__Input data__:
※

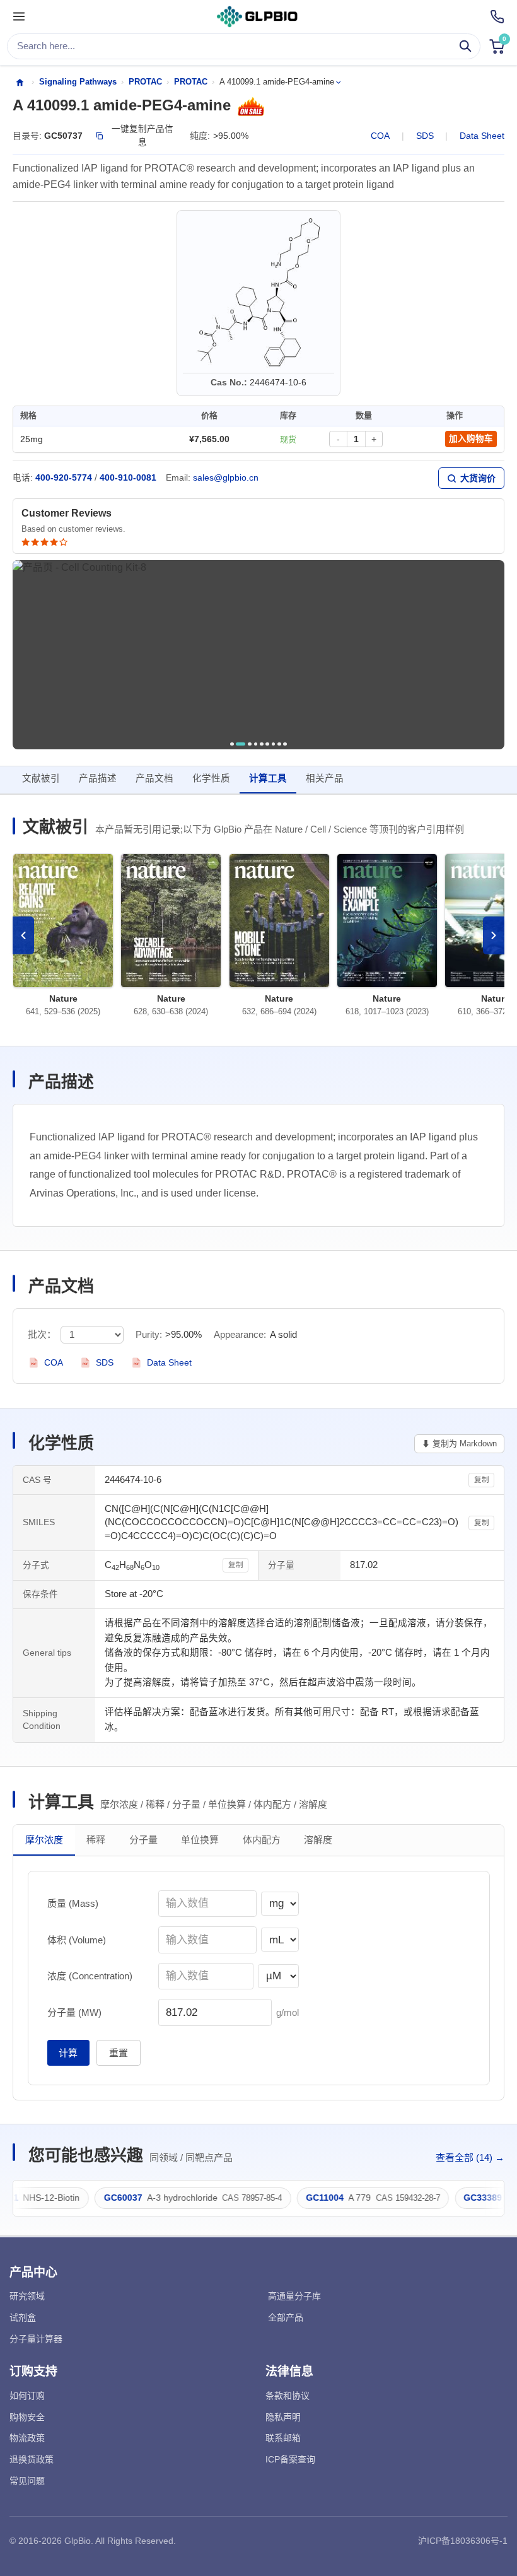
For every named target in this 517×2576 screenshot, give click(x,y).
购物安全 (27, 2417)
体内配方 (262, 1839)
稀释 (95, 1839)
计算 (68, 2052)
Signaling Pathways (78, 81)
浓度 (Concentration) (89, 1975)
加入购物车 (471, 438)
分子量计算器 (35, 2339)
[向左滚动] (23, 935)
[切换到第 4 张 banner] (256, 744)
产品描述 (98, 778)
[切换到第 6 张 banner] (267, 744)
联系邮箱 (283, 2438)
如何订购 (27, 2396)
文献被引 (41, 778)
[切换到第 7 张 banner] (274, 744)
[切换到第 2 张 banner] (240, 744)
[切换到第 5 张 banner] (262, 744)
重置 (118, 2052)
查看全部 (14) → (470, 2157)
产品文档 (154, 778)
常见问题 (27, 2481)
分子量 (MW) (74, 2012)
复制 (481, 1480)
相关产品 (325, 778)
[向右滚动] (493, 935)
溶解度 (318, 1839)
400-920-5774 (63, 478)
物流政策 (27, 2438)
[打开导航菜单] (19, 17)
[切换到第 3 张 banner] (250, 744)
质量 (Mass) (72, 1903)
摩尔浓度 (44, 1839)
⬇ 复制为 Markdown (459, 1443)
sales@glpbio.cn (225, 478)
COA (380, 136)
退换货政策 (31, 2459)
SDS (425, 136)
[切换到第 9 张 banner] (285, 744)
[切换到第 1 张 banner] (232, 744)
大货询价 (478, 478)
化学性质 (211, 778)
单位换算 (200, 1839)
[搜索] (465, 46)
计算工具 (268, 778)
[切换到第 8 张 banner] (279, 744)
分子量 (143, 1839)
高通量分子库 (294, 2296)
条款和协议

※

__Task goal__:
In the copy you write, the data above must appear exactly, with no pictures.

__Result of this task__:
For every named target in this 517×2576 screenshot, give click(x,y).
购物安全 (27, 2417)
体内配方 (262, 1839)
稀释 (95, 1839)
计算 (68, 2052)
Signaling Pathways (78, 81)
浓度 (Concentration) (89, 1975)
加入购物车 (471, 438)
分子量计算器 (35, 2339)
[向左滚动] (23, 935)
[切换到第 4 张 banner] (256, 744)
产品描述 (98, 778)
[切换到第 6 张 banner] (267, 744)
联系邮箱 (283, 2438)
如何订购 (27, 2396)
文献被引 (41, 778)
[切换到第 7 张 banner] (274, 744)
[切换到第 2 张 banner] (240, 744)
[切换到第 5 张 banner] (262, 744)
重置 (118, 2052)
查看全部 (14) → (470, 2157)
产品文档 (154, 778)
常见问题 (27, 2481)
分子量 (MW) (74, 2012)
复制 (481, 1480)
相关产品 (325, 778)
[向右滚动] (493, 935)
溶解度 (318, 1839)
400-920-5774 (63, 478)
物流政策 (27, 2438)
[打开导航菜单] (19, 17)
[切换到第 3 张 banner] (250, 744)
质量 (Mass) (72, 1903)
摩尔浓度 (44, 1839)
⬇ 复制为 Markdown (459, 1443)
sales@glpbio.cn (225, 478)
COA (380, 136)
退换货政策 (31, 2459)
SDS (425, 136)
[切换到第 9 张 banner] (285, 744)
[切换到第 1 张 banner] (232, 744)
大货询价 (478, 478)
化学性质 (211, 778)
单位换算 (200, 1839)
[搜索] (465, 46)
计算工具 (268, 778)
[切换到第 8 张 banner] (279, 744)
分子量 (143, 1839)
高通量分子库 (294, 2296)
条款和协议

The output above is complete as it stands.